BLOOMFIELD TOWNSHIP — The beans, tomatoes and peas planted last spring and tended throughout the summer by students at Star Center Elementary School are now making an appearance on their plates in the lunchroom this fall.
Jennifer Laffin, a fourth-grade teacher at the school, got the idea for the Happy Harvesters garden project when she heard a news story about the Farm to School Initiative, a nationwide program that connects schools with growers in their area in order to bring more fresh, nutritious food into school kitchens while supporting local farmers. Because she couldn’t find a Farm to School program in Walworth County, she asked school administrators at the school if they’d be willing to let her start a garden.
The project was a group effort. School custodians dug out a garden plot on the side of the school. Local companies and organizations donated supplies or money for such things as seeds. Laffin and fellow teacher Terrie Mess collaborated on activities to get students involved in the project. Other teachers and parents volunteered to help students care for the plants.

Instructions:
1 - In the school garden article, who dug out the garden plot beside the school?
2 - Please repeat the school garden article from "The project was" up to and including "for the plants.".
3 - Carry on the article about the Star Center Elementary garden from the point where it stops.

Material:
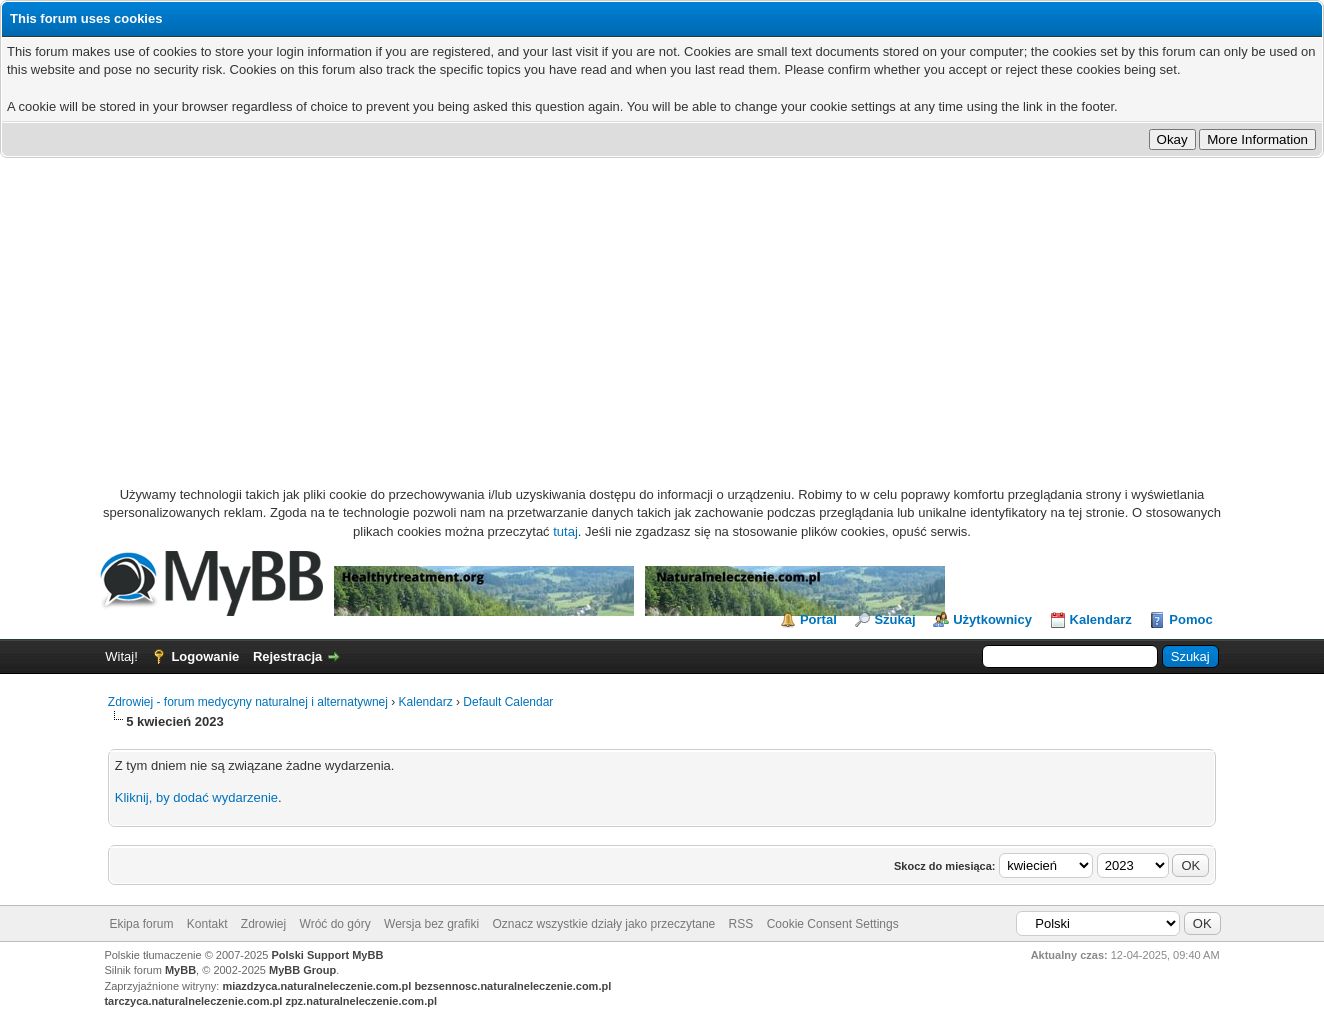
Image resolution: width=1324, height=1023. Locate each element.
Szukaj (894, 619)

* * *

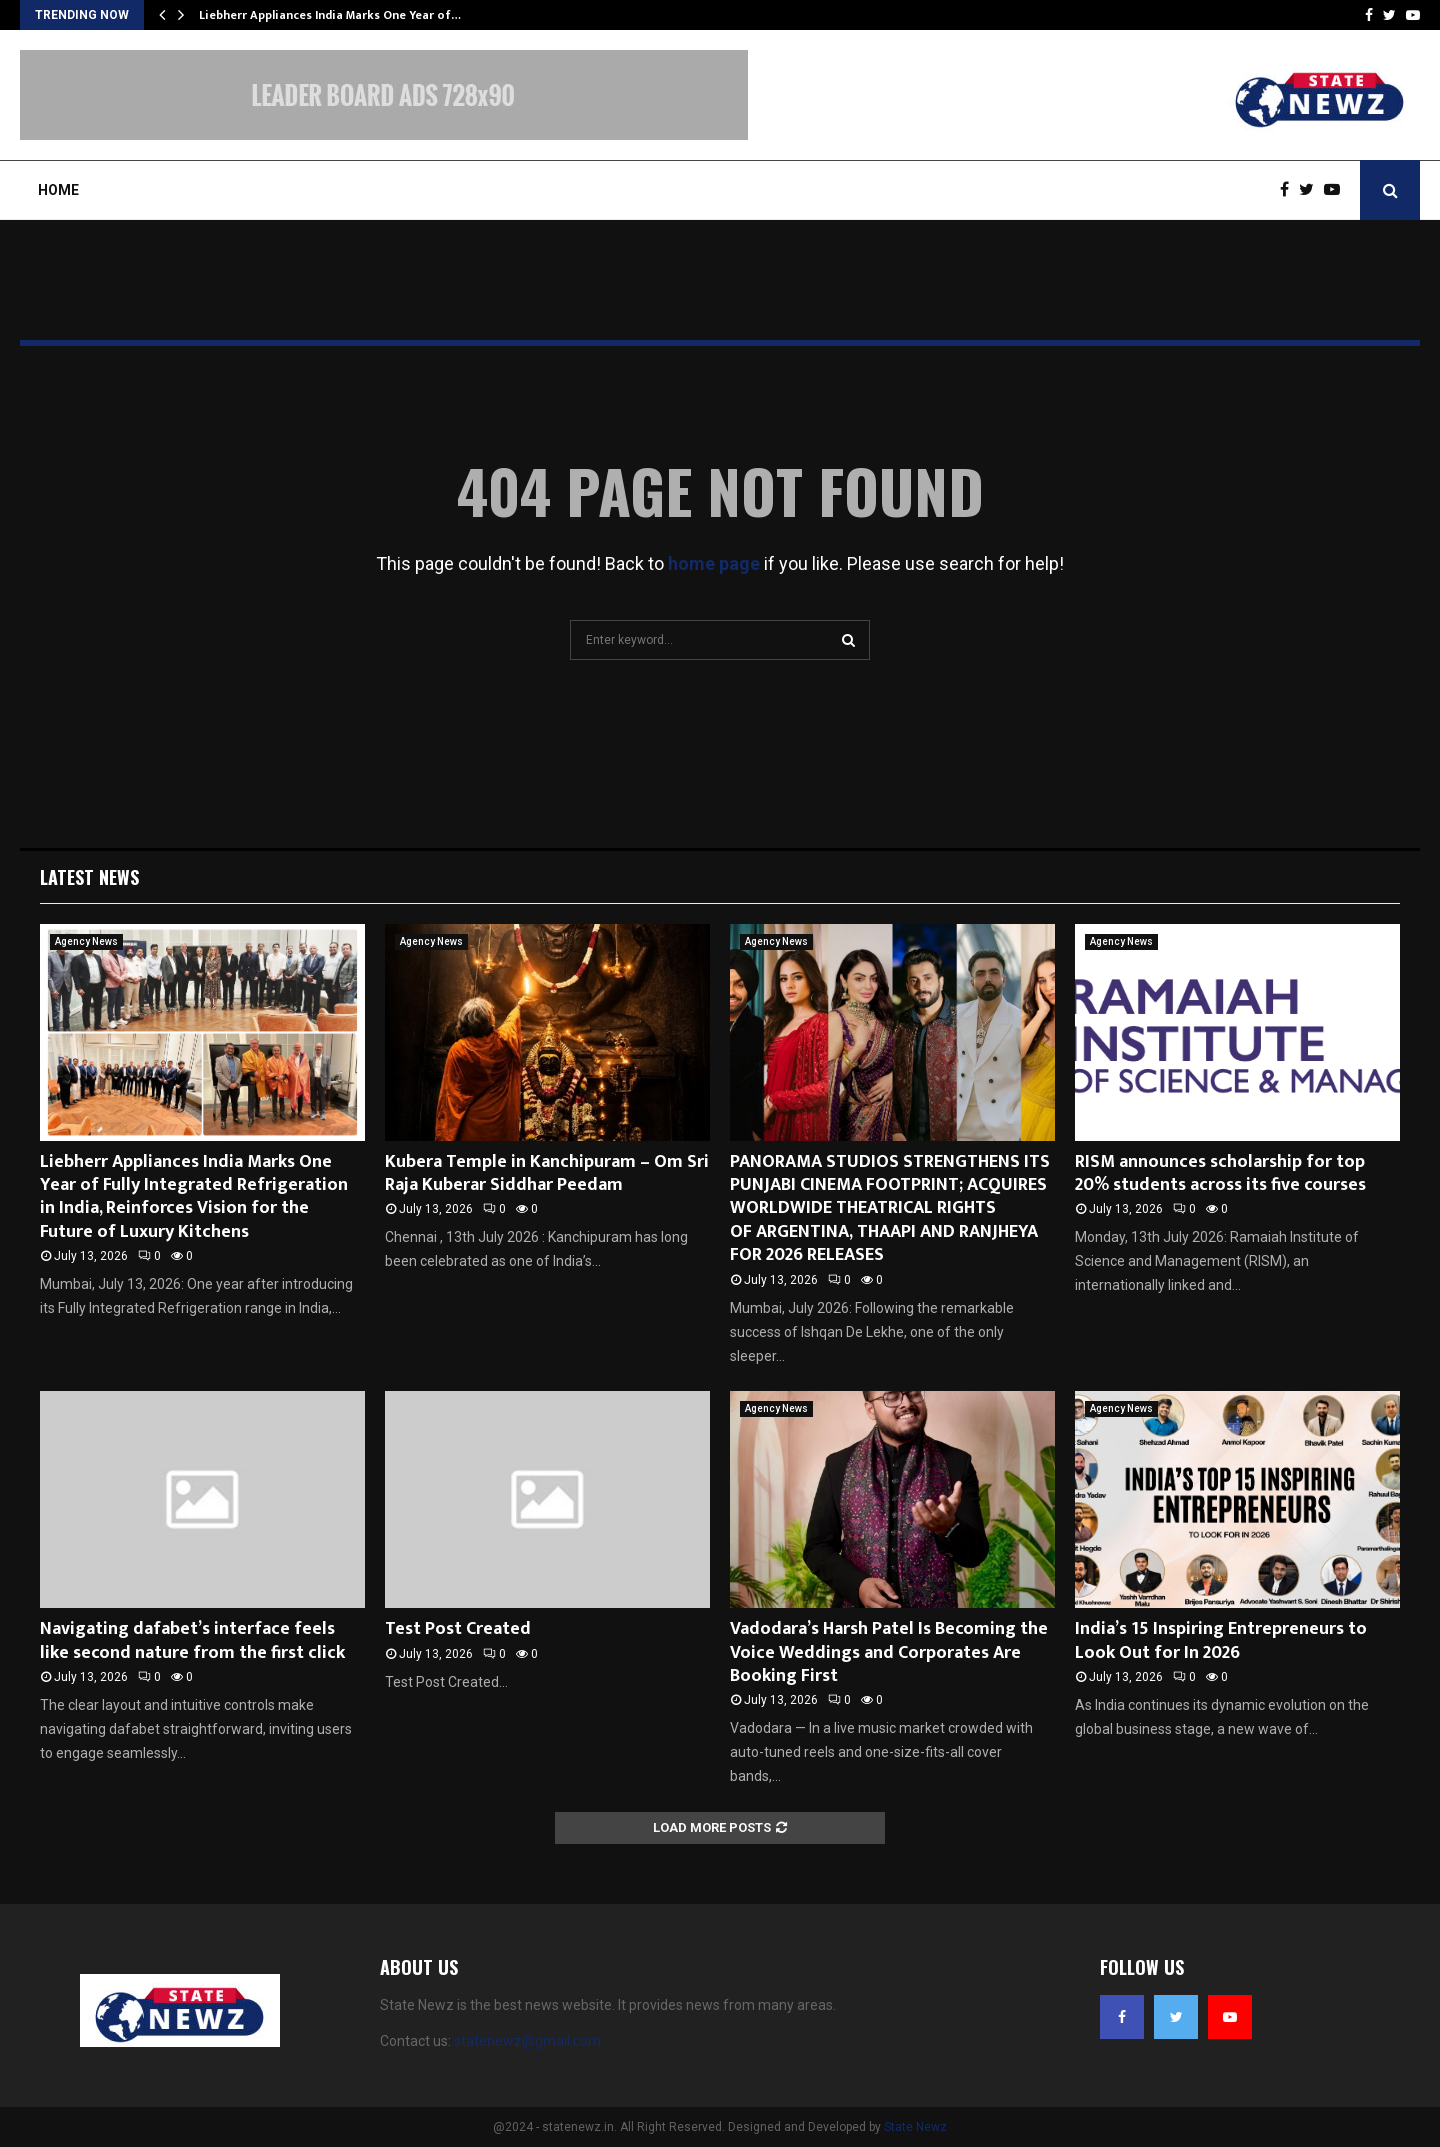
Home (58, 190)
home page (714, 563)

The answers:
1 - School custodians dug it out.

2 -
The project was a group effort. School custodians dug out a garden plot on the side of the school. Local companies and organizations donated supplies or money for such things as seeds. Laffin and fellow teacher Terrie Mess collaborated on activities to get students involved in the project. Other teachers and parents volunteered to help students care for the plants.

3 -
Ellen Leasure remembers hearing of one school in northern Wisconsin that not only has a garden, but processes the harvest for its kitchens. That kind of project, she said, is impractical for districts the size of the Elkhorn Area School District, for which she is food services supervisor.
But Leasure supports local growers. She had purchased apples from an area orchard when she worked for the East Troy School District, and wanted to continue that practice in Elkhorn. So, she regularly orders apples from the Apple Barn in Sugar Creek Township for the five schools in the district — at a savings of about $8 per order over another vendor the district uses.